すると、同じチームの人からヤジが飛んでいます。
「お嬢さん逃げてぇぇぇ。食事に誘われるよぉぉぉ」
「失礼な。そんなことはたまにしかしません!」
仏頂面で否定するおじさん。
うん、この顔は確かに見覚えが……あ!!
初めての現場の時にいたおじさんだ。
『それじゃあ、彼女が今回入った新人の御子柴さん。色々と教えてあげてください。熊沢さんは彼女に近づかないように、接近禁止ね』
『なんでさぁ!!俺は常に女性には優しいよ?』
そうです、高尾さんに笑いながら注意されていた熊沢さんだ。
「接近禁止の熊沢さん?」
「ひどいや、高尾さんの説明をそのまま真に受けたのかよ……まあ、それよりも、おねえちゃんもYOSAKOIに興味があるの? うちのチームに入る?」
「いえ、今日は友達のチームの見学ですよ。そもそも、大会当日は私は別の場所でアルバイトですから……つて、熊沢さんは現場は?」
そう、確か大会の設営機関や当日スタッフが足りないって、高尾さんが嘆いていましたよ。

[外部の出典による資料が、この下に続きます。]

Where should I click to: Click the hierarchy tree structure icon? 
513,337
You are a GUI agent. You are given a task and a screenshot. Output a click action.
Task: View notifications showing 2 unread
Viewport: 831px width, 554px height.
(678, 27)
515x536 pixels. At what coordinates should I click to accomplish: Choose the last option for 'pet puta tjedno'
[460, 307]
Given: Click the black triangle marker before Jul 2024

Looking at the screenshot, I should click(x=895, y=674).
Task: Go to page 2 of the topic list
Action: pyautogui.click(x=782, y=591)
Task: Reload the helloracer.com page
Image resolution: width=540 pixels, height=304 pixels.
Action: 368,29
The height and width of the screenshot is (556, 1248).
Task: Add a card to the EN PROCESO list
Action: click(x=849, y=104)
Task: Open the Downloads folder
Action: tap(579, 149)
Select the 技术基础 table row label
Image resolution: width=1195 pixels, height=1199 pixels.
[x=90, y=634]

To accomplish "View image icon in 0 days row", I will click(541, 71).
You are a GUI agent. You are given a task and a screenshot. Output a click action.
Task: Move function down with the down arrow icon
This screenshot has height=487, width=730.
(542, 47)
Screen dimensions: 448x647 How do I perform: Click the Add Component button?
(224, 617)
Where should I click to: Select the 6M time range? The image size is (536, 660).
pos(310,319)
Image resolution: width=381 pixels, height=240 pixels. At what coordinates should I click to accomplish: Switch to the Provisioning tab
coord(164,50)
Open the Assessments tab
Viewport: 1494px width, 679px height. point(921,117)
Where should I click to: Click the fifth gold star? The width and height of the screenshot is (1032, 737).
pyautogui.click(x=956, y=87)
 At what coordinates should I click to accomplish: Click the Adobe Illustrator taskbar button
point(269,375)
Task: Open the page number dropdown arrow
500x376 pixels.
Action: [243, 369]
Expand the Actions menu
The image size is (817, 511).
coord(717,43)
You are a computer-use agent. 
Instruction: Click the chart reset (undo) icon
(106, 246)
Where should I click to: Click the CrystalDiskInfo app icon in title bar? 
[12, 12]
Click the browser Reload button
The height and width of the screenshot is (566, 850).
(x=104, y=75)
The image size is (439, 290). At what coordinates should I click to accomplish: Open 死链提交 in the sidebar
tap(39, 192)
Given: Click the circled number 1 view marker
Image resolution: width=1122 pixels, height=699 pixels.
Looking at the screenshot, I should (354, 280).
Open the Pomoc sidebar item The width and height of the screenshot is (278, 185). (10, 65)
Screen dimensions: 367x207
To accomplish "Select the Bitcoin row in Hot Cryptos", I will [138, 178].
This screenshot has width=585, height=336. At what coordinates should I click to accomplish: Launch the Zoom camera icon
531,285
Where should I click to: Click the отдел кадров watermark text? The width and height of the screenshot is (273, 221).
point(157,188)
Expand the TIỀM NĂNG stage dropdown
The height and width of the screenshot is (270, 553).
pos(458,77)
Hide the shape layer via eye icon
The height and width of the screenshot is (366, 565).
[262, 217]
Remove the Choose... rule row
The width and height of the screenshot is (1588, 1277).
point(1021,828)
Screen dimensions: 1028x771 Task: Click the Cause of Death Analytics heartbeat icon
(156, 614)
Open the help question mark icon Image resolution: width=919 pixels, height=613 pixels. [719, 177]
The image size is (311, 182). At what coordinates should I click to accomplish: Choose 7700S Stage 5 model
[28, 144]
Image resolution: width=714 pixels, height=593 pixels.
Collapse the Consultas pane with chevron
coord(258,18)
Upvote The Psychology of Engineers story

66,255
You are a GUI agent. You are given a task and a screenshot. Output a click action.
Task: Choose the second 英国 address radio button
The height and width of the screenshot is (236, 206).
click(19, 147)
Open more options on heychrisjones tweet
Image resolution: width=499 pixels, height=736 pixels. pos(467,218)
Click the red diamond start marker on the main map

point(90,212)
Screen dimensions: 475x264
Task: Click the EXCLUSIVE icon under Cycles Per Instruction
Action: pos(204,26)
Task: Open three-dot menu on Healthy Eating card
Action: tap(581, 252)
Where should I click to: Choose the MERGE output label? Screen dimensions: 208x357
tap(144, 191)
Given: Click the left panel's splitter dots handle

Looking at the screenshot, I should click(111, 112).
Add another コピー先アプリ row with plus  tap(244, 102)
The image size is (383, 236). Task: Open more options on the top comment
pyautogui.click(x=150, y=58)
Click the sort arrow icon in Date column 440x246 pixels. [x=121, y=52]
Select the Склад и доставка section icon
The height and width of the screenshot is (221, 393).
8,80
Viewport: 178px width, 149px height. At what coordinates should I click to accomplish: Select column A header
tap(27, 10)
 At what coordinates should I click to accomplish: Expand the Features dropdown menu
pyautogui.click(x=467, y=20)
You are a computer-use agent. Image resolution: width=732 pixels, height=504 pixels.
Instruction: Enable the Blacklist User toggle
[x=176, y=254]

「え、YOSAKOI休みだよ? 俺はさ、自分の好きな現場しかいかないから」
「あ~なるほど」
「それよりもさ、帰りに送ってあげようか? 車だから近くまで送ってあげるよ?」
おっと、これは危険な予感。
冗談っぽく話していますけれど、どうしたものか。
「うち、ここから10分なんですよ。大学の近くですから」
「そっか。それじゃあ、またどっかの現場でね」
あっさりと引きましたけれど。
うん、多分悪意も害意もなく、純粋に送ってあげるっていうやさしさなんですね。
「熊沢さん、帰りに俺たちも送ってくれよ」
「男は黙って帰れよ!!」
前言撤回です。
まあ、あのおじさんのことは頭の片隅に置いておくことにして、内海さんの練習を……。
と思って仮ステージの方を見ますと、ちょうど音楽がフィニッシュ。
途中から熊沢さんが来たので、見ることができませんでしたよ……。
「はうあ……熊沢さん、ゆるすまじ」
まあ、そのあとも交互に練習していましたのであとは普通に見られましたけれど。
それにしても、やはり高尾さんの言う通り危険人物なのかもしれませんね。